On ne verra jamais son visage, on n'apercevra même pas sa silhouette - la salle d'audience est vidée à chaque fois qu'il veut en sortir.

On sait juste qu'il habite à l'étranger avec ses trois enfants, qu'ils déménagent souvent et vivent "une vie de mensonges qui les empêche de se lier durablement avec autrui", comme le décrit l'enquêteur de personnalité, reprenant les mots de la femme de Marc.

L'homme derrière le paravent, 48 ans, doit son changement de vie à sa rencontre avec Jacques Mariani, figure du grand banditisme corse, assis dans le box.

Ce dernier est soupçonné d'avoir aidé Rédoine Faïd pour un projet d'évasion avorté, un an avant celle réussie de la prison de Réau, en juillet 2018. En échange, le braqueur multirécidiviste aurait promis de venger la mort du père de Jacques Mariani. Tous deux contestent.

Marc est jugé pour avoir joué l'intermédiaire. Et c'est lui qui a parlé aux enquêteurs, dans ce dossier et dans celui d'un double-assassinat en Corse. 

Les deux hommes se sont rencontrés en mars 2017 "par pur hasard", jure l'homme derrière le paravent, dans un hôtel de La Baule où Jacques Mariani travaillait dans le cadre d'une libération conditionnelle comme veilleur de nuit.

Marc sortait alors de trois mois de détention provisoire dans une affaire de viol - il a depuis été condamné et a fait appel. 

"Il est là devant moi à la réception, j'entends son accent", soutient Marc à la cour, assurant avoir reconnu "l'héritier" de "l'organisation criminelle de la Brise de mer" car il avait lu "un certain nombre de livres sur la Corse".

Adrénaline

Tous deux se lient, déjeunent en famille.
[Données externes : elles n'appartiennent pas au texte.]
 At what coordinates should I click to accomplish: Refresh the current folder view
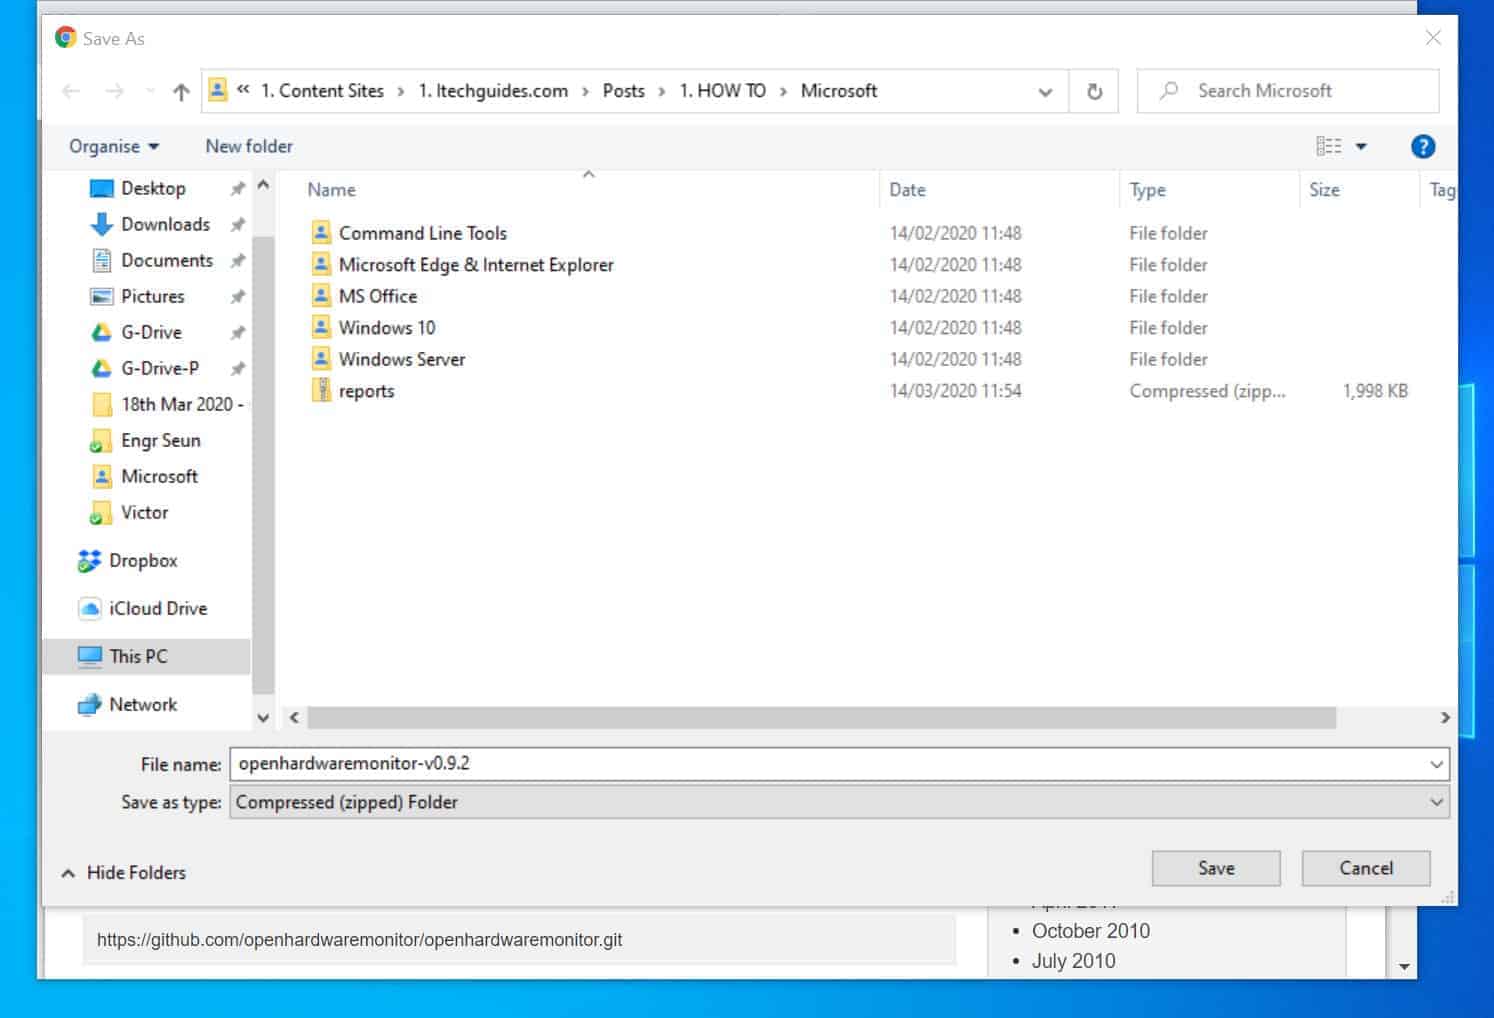coord(1094,90)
Très vite, Marc contracte une dette de 75.000 euros auprès de Jacques Mariani, découvre "son deuxième visage", plus intimidant, devient l'un de ses "hommes".

Dans le box, Jacques Mariani suit les déclarations de son ancien ami. Il rit, souffle, trépigne et se lève pour intervenir - "Monsieur Mariani vous aurez la parole plus tard", "asseyez-vous M. Mariani", le reprend la présidente.
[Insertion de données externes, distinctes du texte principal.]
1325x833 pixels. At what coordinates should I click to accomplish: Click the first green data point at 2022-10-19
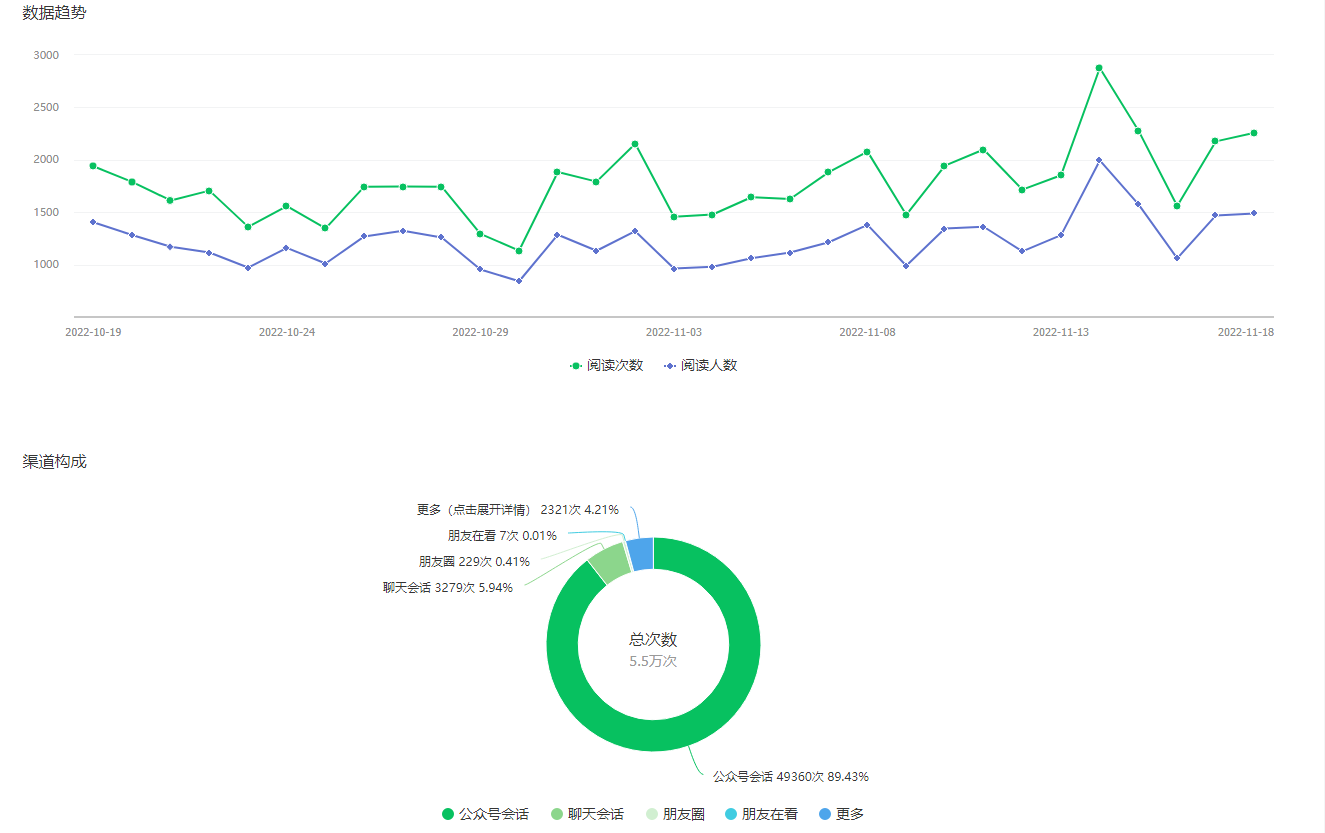(x=93, y=166)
"Vous savez qu'il est censé appartenir au milieu corse" et "vous avez envie de le fréquenter?", s'étonne la cour qui se consacre aujourd'hui au "parcours de vie" de Marc - les faits seront abordés plus tard.

"Il y avait un certaine fascination", admet l'accusé qui reconnaît un "besoin d'adrénaline", un "côté mégalo" et un "goût pour le défi" qui expliqueraient son nébuleux parcours: directeur de cabinet du maire d'une petite ville, importateur de vin avec son beau-père libanais, conseil en entreprises voulant s'implanter en Iran, organisateur de rencontres de parlementaires avec le régime syrien en 2015...

"Excusez-moi mais ça fait barbouze. Comment faites-vous? Qui êtes vous?", demande un des avocats de Rédoine Faïd.

Marc a récemment été exclu du programme des repentis, sans que la justice ne sache pourquoi. "Des questions pratico-pratiques", répète-t-il aux avocats de la défense qui défilent pour réclamer plus d'informations.

"Dans ce dossier, j'ai tout raconté en long en large" et "aujourd'hui on m'a demandé d'être là", dit Marc.

"Aujourd'hui, on va être clair, vous êtes accusé", corrige l'un des avocats généraux.

L'audience prend du retard et la présidente annonce que Jacques Mariani, qui devait être entendu dans l'après-midi sur sa personnalité le sera finalement samedi.

Le Corse de 57 ans, se lève, demande la parole: "samedi, y'a ma maman qui vient me voir au parloir, donc je resterai dans ma cellule".